Past behavior is generally the best predictor of other past behavior. In California, the Managed Health Care Department has challenged numerous after-purchase policy cancellations by health insurers that assured us that they were only protecting the public from unaffordable healthcare insurance premiums. Sound familiar? The foxes indicated to us that the policy cancellations were the result of egregious misstatements by sickos who had defrauded the insurers, so the retroactive terminations or care denials were justified.
Then we learned that health-plan employees were being paid bonuses to terminate policies by using 20-20 hindsight underwriting to concoct theories of underwriting denials. Buyers were provided with vaguely worded applications open to multiple interpretations and allowed to believe that they were insured, only to have the insurance sleuths be paid to yank their coverage retroactively for real or imagined misstatements. Financially strapped, very sick people were left to fend for themselves, as they were buried by mountains of debt or denied potentially lifesaving care.
These egregious acts came to light because of policyholder litigation. The Ingenix controversy should be handled in the same manner, so both sides can have their positions examined and a fair outcome determined by a more impartial body than Ingenix. For consistency and affordability, the case should be certified for class-action status.
Health insurance plays an important role in the efficient delivery of healthcare.
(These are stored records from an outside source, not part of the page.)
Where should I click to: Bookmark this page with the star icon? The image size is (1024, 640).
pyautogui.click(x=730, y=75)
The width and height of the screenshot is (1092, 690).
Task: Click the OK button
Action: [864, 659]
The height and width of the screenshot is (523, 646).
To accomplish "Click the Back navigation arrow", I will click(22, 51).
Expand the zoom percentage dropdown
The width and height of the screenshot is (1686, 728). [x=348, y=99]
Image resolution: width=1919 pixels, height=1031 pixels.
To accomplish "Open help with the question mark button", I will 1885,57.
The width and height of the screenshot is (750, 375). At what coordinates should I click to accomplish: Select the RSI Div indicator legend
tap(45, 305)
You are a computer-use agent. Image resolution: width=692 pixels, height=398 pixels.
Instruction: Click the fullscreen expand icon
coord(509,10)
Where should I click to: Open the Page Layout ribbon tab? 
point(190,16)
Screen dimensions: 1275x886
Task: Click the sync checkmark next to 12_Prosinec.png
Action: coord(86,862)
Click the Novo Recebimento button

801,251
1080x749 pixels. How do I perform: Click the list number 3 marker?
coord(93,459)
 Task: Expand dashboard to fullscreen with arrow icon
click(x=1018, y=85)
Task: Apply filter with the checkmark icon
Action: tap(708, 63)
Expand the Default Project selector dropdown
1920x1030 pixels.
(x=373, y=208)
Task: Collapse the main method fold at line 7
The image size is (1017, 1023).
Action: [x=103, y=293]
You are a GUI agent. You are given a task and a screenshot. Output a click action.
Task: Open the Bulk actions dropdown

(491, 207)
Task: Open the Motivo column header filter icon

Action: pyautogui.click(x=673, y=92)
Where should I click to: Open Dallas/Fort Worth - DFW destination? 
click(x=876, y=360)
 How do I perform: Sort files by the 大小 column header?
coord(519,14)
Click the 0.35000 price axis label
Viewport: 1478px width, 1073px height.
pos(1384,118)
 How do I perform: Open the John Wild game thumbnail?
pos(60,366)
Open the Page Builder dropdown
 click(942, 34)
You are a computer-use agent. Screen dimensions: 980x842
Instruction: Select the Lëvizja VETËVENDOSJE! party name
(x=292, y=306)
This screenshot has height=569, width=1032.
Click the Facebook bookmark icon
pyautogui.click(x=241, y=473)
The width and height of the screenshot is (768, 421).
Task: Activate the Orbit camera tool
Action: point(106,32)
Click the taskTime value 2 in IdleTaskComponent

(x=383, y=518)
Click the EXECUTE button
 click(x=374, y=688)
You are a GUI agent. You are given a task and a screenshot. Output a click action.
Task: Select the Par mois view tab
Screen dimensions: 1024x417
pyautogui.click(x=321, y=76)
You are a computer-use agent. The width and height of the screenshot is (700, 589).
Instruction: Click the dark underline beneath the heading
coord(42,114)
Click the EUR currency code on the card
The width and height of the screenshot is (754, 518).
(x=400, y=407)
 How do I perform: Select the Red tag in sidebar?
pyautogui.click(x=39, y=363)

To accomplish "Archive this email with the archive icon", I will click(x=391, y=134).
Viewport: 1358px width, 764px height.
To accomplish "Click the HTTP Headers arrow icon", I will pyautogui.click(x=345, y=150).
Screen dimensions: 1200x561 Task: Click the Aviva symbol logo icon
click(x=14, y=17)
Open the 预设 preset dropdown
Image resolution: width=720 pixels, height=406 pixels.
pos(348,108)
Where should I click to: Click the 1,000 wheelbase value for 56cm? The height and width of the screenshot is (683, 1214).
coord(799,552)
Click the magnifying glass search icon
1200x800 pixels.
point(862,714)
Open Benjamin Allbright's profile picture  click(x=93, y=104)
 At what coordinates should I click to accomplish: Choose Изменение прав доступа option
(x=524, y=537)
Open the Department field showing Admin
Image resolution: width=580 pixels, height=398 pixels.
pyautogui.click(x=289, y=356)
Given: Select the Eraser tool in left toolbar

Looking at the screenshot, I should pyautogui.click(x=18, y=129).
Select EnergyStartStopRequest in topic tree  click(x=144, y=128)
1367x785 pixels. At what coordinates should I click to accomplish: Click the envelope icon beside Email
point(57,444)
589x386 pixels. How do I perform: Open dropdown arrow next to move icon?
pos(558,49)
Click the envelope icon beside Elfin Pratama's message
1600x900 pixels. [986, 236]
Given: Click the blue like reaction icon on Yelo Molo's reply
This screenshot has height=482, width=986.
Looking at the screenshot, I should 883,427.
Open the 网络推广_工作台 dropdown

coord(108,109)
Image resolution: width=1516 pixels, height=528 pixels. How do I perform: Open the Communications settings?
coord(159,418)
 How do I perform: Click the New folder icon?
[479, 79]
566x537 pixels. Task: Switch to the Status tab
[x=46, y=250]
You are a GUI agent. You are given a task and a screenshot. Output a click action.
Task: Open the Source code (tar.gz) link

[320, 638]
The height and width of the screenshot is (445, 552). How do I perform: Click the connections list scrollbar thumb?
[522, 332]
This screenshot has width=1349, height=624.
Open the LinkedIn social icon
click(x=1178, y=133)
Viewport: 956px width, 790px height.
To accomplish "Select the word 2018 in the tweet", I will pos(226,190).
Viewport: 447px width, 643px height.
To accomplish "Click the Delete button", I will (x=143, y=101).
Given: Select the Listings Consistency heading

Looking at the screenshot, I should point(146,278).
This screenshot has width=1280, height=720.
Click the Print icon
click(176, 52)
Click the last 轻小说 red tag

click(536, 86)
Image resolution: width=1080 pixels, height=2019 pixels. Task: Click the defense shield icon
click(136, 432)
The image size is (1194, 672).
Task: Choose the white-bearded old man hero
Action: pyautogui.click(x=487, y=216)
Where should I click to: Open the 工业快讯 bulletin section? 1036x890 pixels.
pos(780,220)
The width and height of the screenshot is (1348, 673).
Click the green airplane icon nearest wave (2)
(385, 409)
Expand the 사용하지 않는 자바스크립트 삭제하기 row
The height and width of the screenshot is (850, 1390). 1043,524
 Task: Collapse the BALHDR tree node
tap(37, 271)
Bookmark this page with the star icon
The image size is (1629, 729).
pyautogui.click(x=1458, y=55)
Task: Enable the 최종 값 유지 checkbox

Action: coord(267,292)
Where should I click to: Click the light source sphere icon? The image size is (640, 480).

Insurers are not the guarantors of all calamities that may befall an insured, but they must be held accountable to provide for the risks that they accepted in issuing the policy. In the Ingenix case, the attorney general asserts that an extra premium was charged by United to provide out-of-network coverage on an 80-20 split with the insured, based on the lower of the doctors full bill or the reasonable or customary rate. In an example cited by the attorney general, a billing of $200 would result in a resetting of the reasonable and customary rate to $77, and United would reimburse the insured $62. The patient is left with a $138, or a 69% share, vs. the 20% share or $40 amount they claim to have been entitled under the language in the policy.
If asked to pick between health insurance and the plaintiffs bar from an ethics perspective, I would be stumped. Both, however, have their place in protecting the public.